=== EXCERPT TO READ ===

* BEGIN *

I’m guessing since he heard how much his pals Killary and Bill (sounds like the title of a new Tarantino sequel) have creamed off over the years, somewhere in the order of 90 million pounds ( 110 mil dollars) he felt he and his mon Cherie were being left behind, with a mere 50 million quid. So, in the spirit of 1990’s optimism, the “People’s Prime Minister” feels there is plenty more filthy lucre in the world to be trousered and since his pockets are not bulging to bursting point yet – or at least that’s what his Mon Cherie tells him at bedtime each day – he must crack on, or is it crack one off, whichever.

So just like a perennial weed, no amount of Round-Up can get rid of, he re-appears to spread his roots deep and wide, infesting the British countryside, well, in fact any country’s side, back or front, wherever a pound, yen, dollar, euro, swiss franc, ruble, shekel, dinari, won or yuan can be made.

Fresh from having stuck the boot up poor old Corbyn’s jacksee at every opportunity, with the help of a certain PR firm, he now seeks to defecate on pastures new. Planning coup after coup, like an El Presidente dictator of a banana republic.

Since, he survived Chilcot, his armoured coating slightly scratched but not dented, he is free to crusade. This time it’s against Brexit.

Watching his beloved European Union gravy boat get holed – but not sunk – by the HMS Brexit was a painful, as opposed to, gainful experience for him. Yet undeterred, good ol’ Cap’ain Ton is now hoping to scupper the good ship Brexit like a Somali pirate, to plunder and pilage it and relaunch the E.U battleship Bismarck complete with a crew of old sea dog remoaners.

Using the same PR firm, for the JC (Jeremy not Jesus, even Tony wouldn’t try that) shoeing, to manage the new campaign, plus his merry crew of bandits, including Long Dicky Silver Beardy Branson (a real modern day Judas Iscariot) and his chest full of pieces of silver…well OK….a measly 25 grand…and Nick One Leggy Cleggy, Tim Far- rong and other swashfuckling remoaners, they have been plotting a mutiny for months. Every bit of effort has been put into this mutiny using the collective cunning of a fox chased down it’s hole by Tory toffs on a weekend hunt.

* END *

=== COLLECTED MATERIAL ===

* BEGIN *

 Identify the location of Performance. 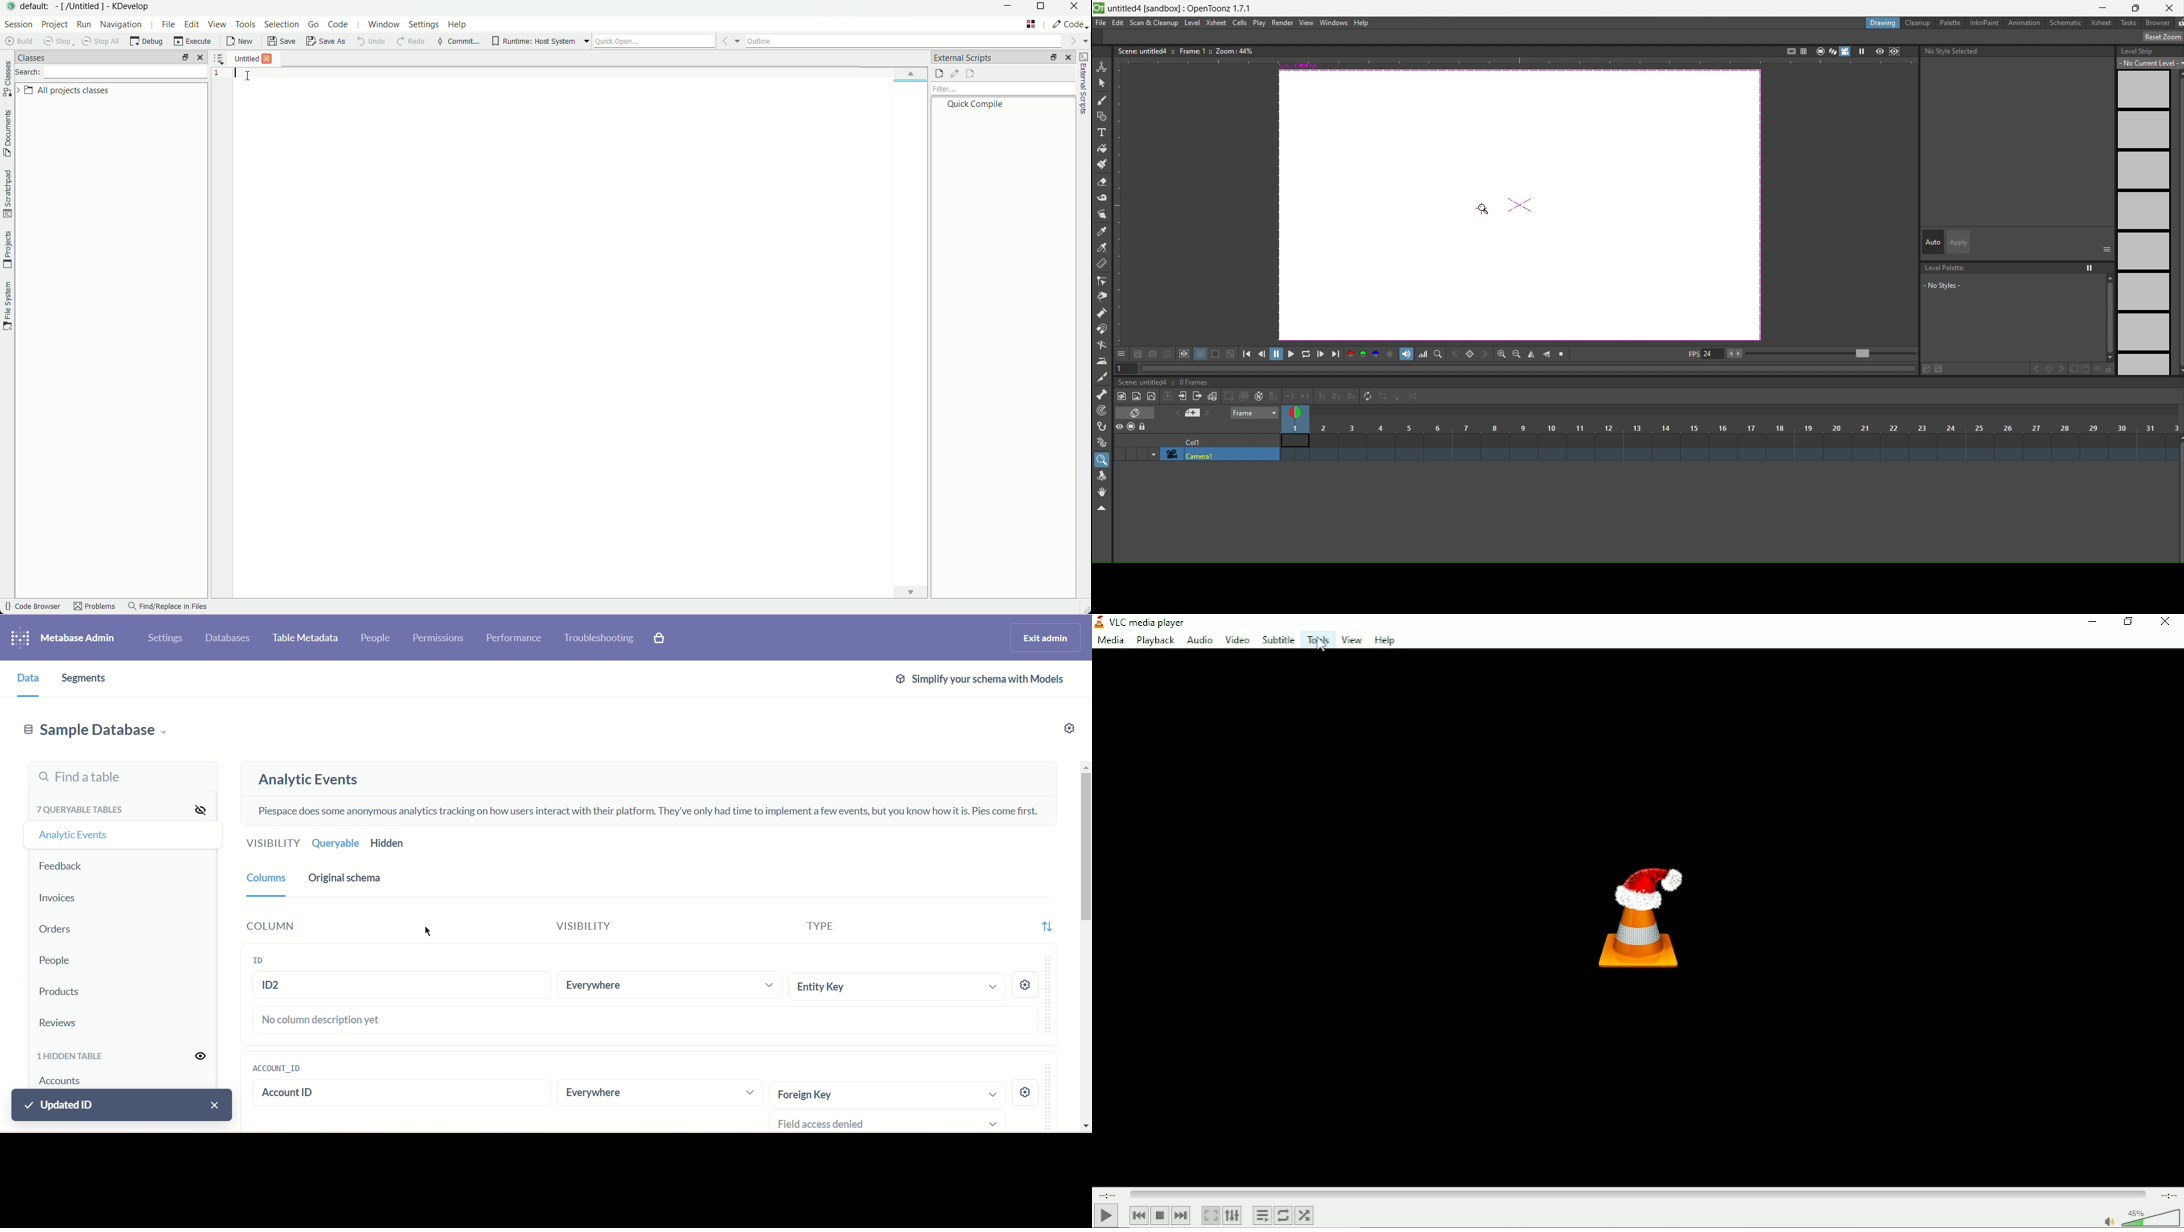
(516, 641).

* END *

=== ACTIONS TO TAKE ===
**A.** In the Brexit piece, condense the paragraph beginning "Fresh from having stuck the boot" into one shorter sentence that keeps its main facts.
**B.** Transcribe the Brexit piece between "Fresh from having" and "it’s against Brexit.", inclusive.
**C.** Pick up the Brexit piece after its last sentence and continue writing it.

=== SET OF ANSWERS ===
**A.** Having attacked Corbyn at every opportunity with a PR firm's help, he now aims at new ground, plotting coup after coup like a banana-republic dictator.

**B.**
Fresh from having stuck the boot up poor old Corbyn’s jacksee at every opportunity, with the help of a certain PR firm, he now seeks to defecate on pastures new. Planning coup after coup, like an El Presidente dictator of a banana republic.

Since, he survived Chilcot, his armoured coating slightly scratched but not dented, he is free to crusade. This time it’s against Brexit.

**C.**
So, don’t be surprised if we hear old friends, like Alastair Scumball and Peter the Prince of Darkness, spinning furiously in the background. A cast of hundreds will be feverishly beavering away in the MSM ( More of the Same Misinformation) to support this cause backed by the rich and (in)famous, like Bob – give us yer fookin’ mooney – Geldof, adding his mouthiness to the cause but needless to say not his money. I wouldn’t be surprised if they register the new campaign as a charity at the UK taxpayers expense AND domicile it in Luxembourg, probably getting a tax rebate from the EU in the process.

Maybe, Wikileaks will be able to spill the beans and come to the rescue, before they drone Julian or he gets shipped off to Guantanamo via Stockholm on a one way ticket, never to be seen again.

Finally, we can hope the Dutch, French and German people see sense and join the good ship Brexit in 2017. Where is a U-boat when you need one to sink this motley crew, the Brussels mobsters and their Fuhrer Frau Fuckface, once and for all?